Supplied records »
——————

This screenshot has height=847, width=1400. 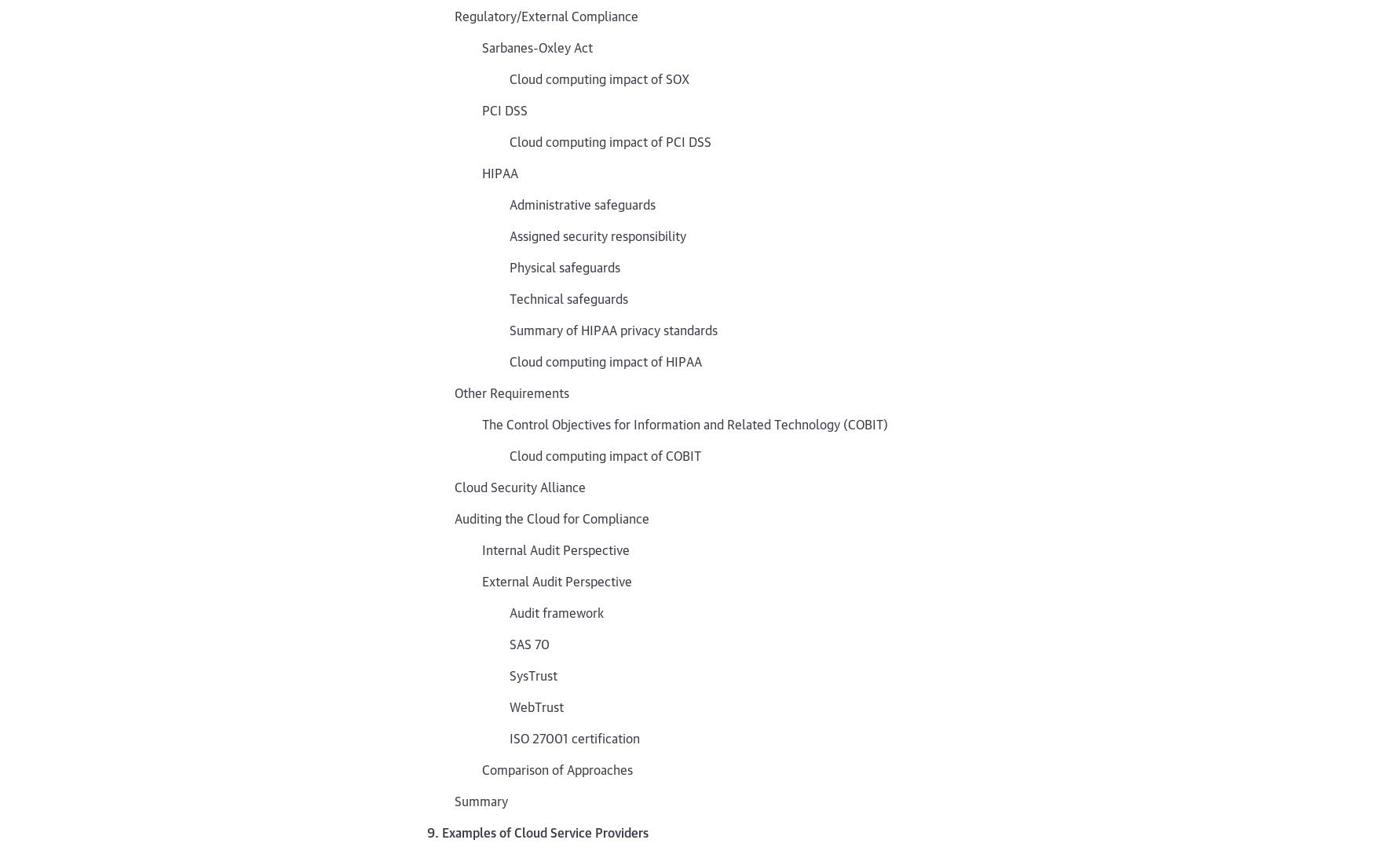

——————

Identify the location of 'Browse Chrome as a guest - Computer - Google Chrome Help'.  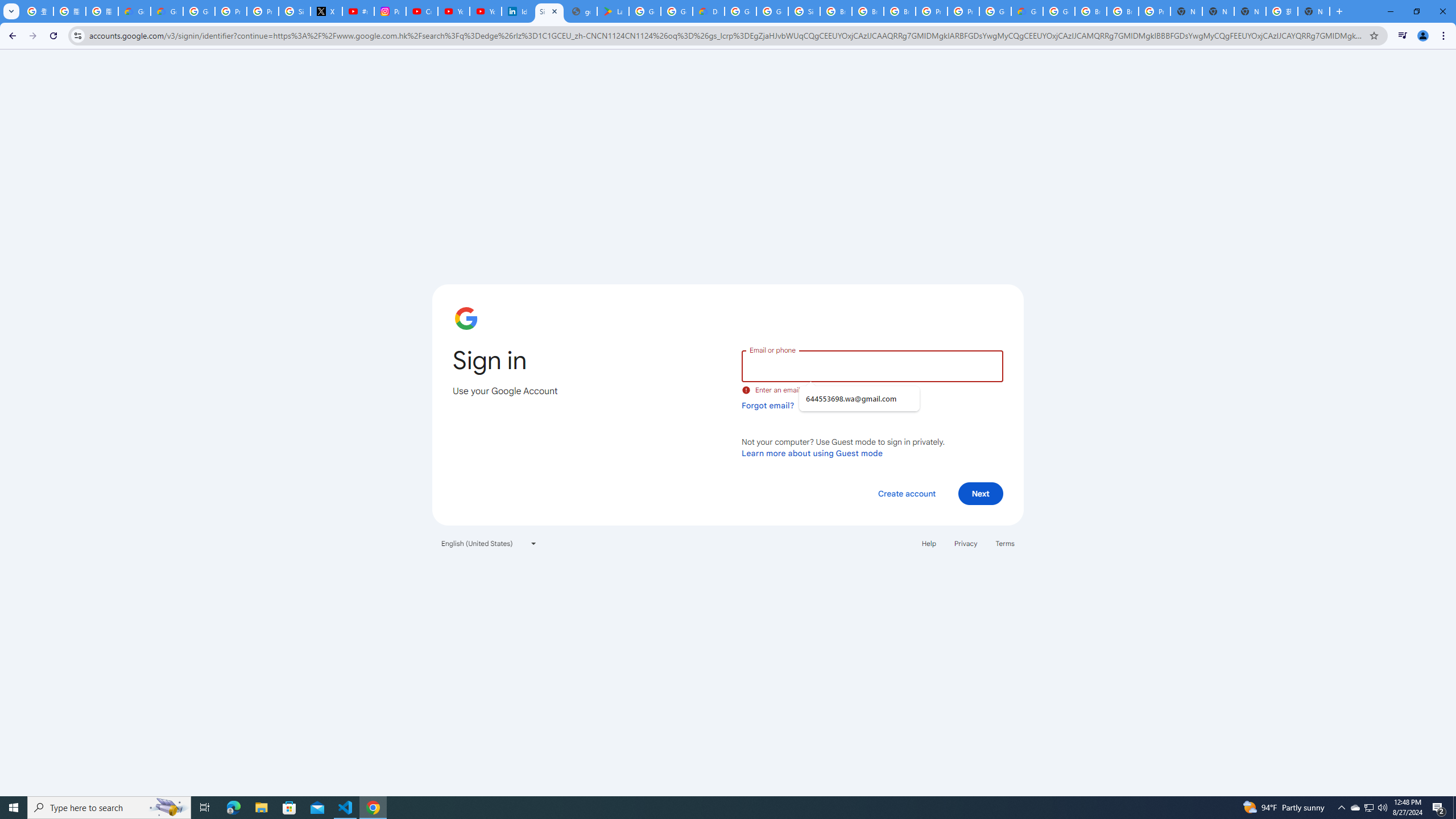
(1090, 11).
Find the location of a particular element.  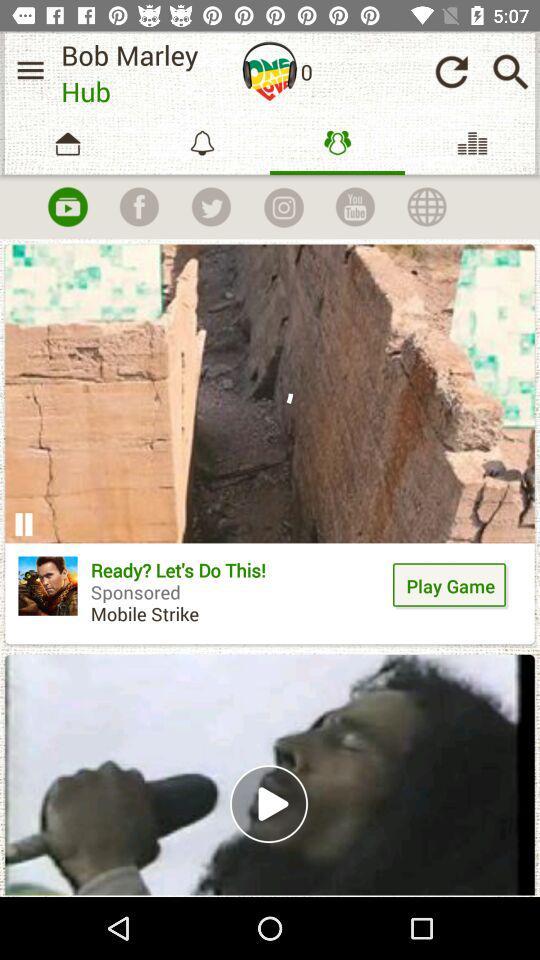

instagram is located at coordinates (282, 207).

——————

The problem » Copy out the records word for word, starting with the line that contains "Identify the location" and going on through the line that contains "instagram is located". Leave the pictures out.

Output »
Identify the location of 'Browse Chrome as a guest - Computer - Google Chrome Help'.  
(1090, 11).
Find the location of a particular element.  

instagram is located at coordinates (282, 207).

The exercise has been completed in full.